--- begin EXERCISE DATA ---

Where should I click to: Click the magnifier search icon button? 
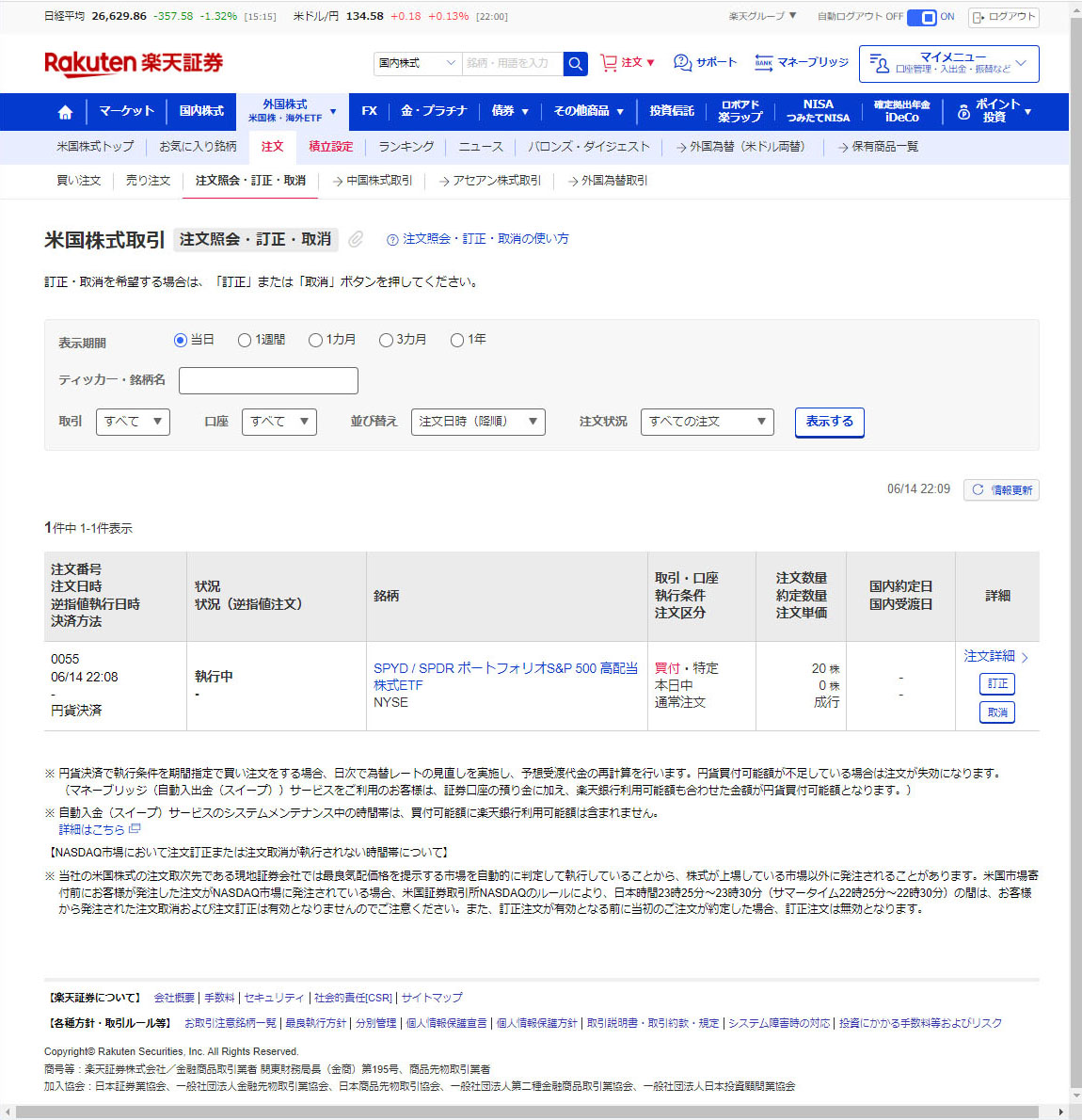(575, 63)
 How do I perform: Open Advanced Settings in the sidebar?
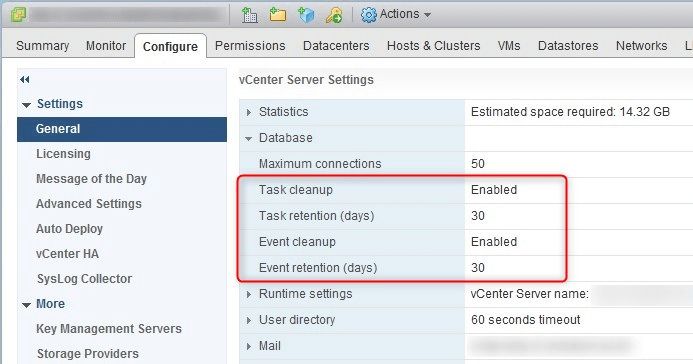pos(89,204)
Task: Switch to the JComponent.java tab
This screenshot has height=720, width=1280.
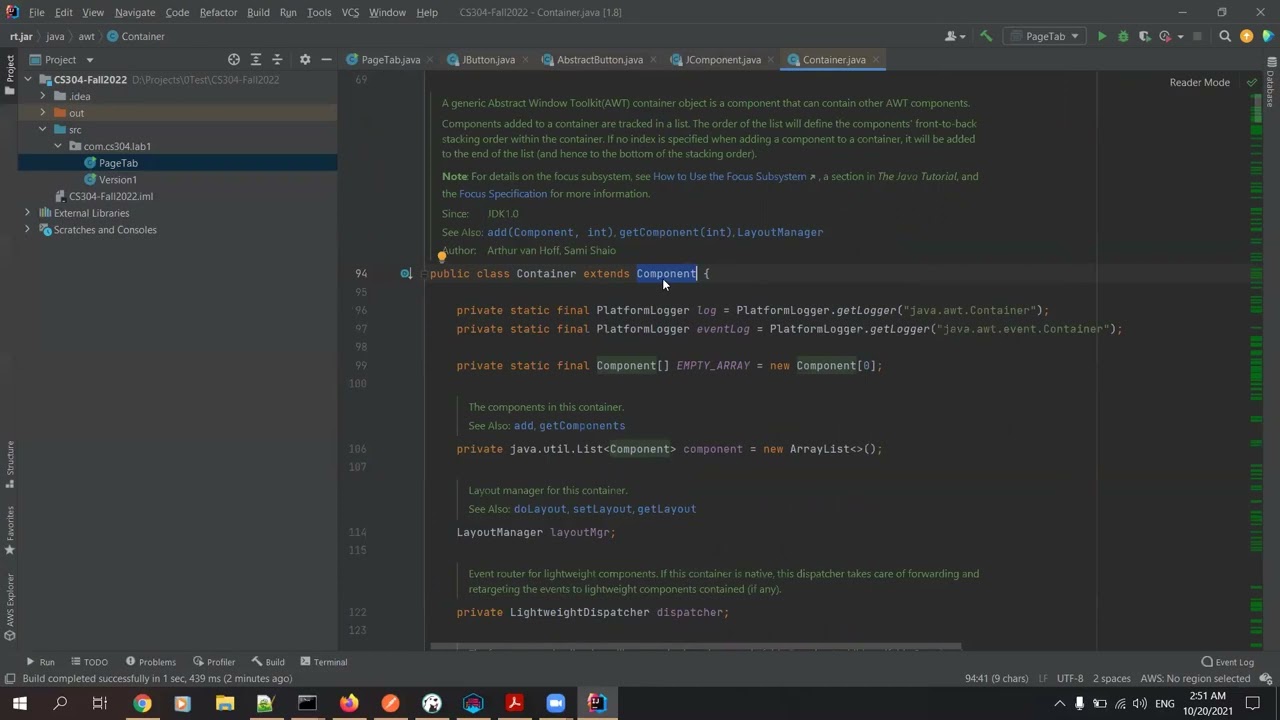Action: click(716, 60)
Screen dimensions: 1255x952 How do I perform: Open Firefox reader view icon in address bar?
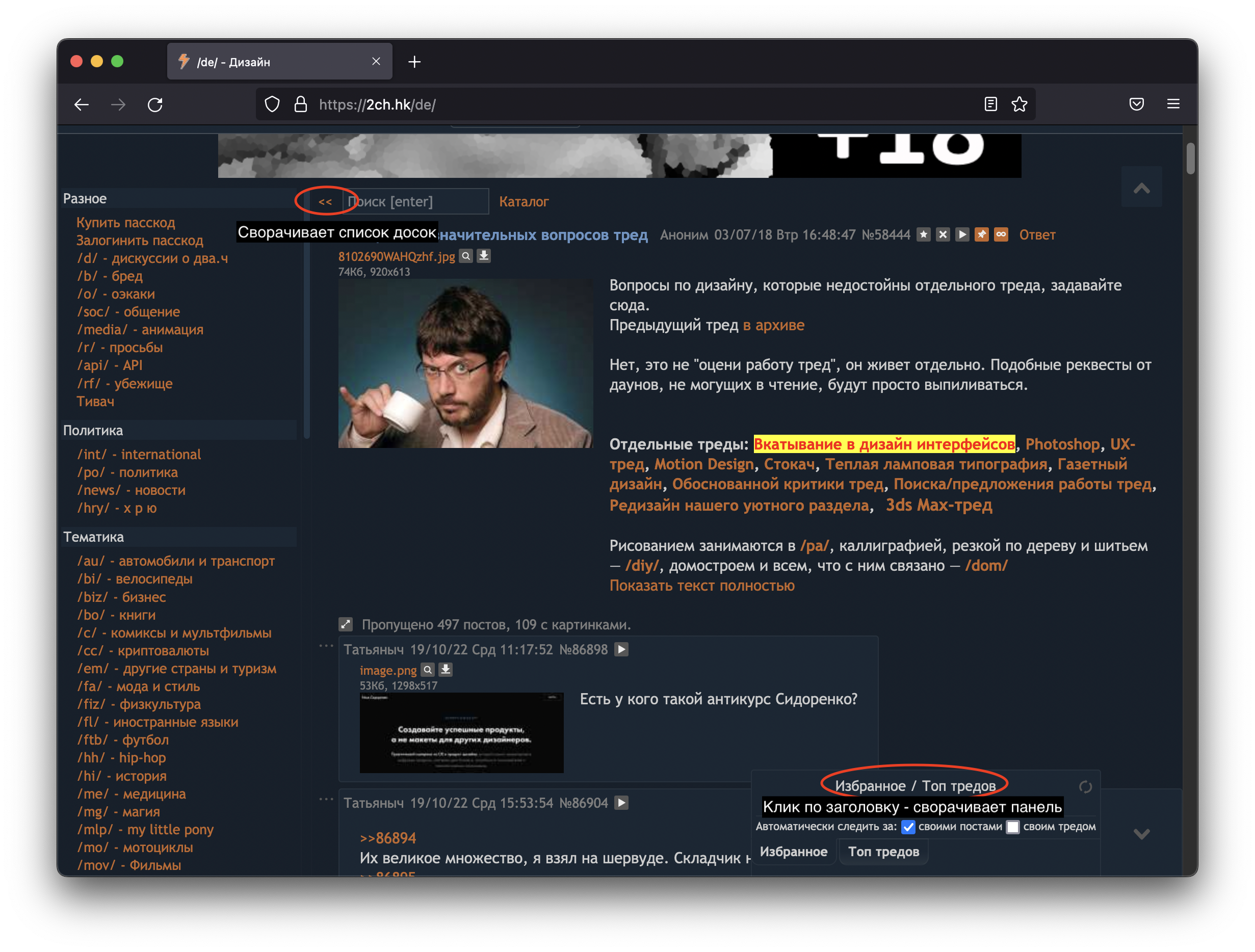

--- end EXERCISE DATA ---

TASK DESCRIPTION
Could you output every one of the rows above word for word, leaving out the pictures?

OUTPUT BELOW
Where should I click to: Click the magnifier search icon button? 
(575, 63)
 How do I perform: Open Advanced Settings in the sidebar?
pos(89,204)
Task: Switch to the JComponent.java tab
This screenshot has height=720, width=1280.
Action: click(716, 60)
Screen dimensions: 1255x952 How do I perform: Open Firefox reader view icon in address bar?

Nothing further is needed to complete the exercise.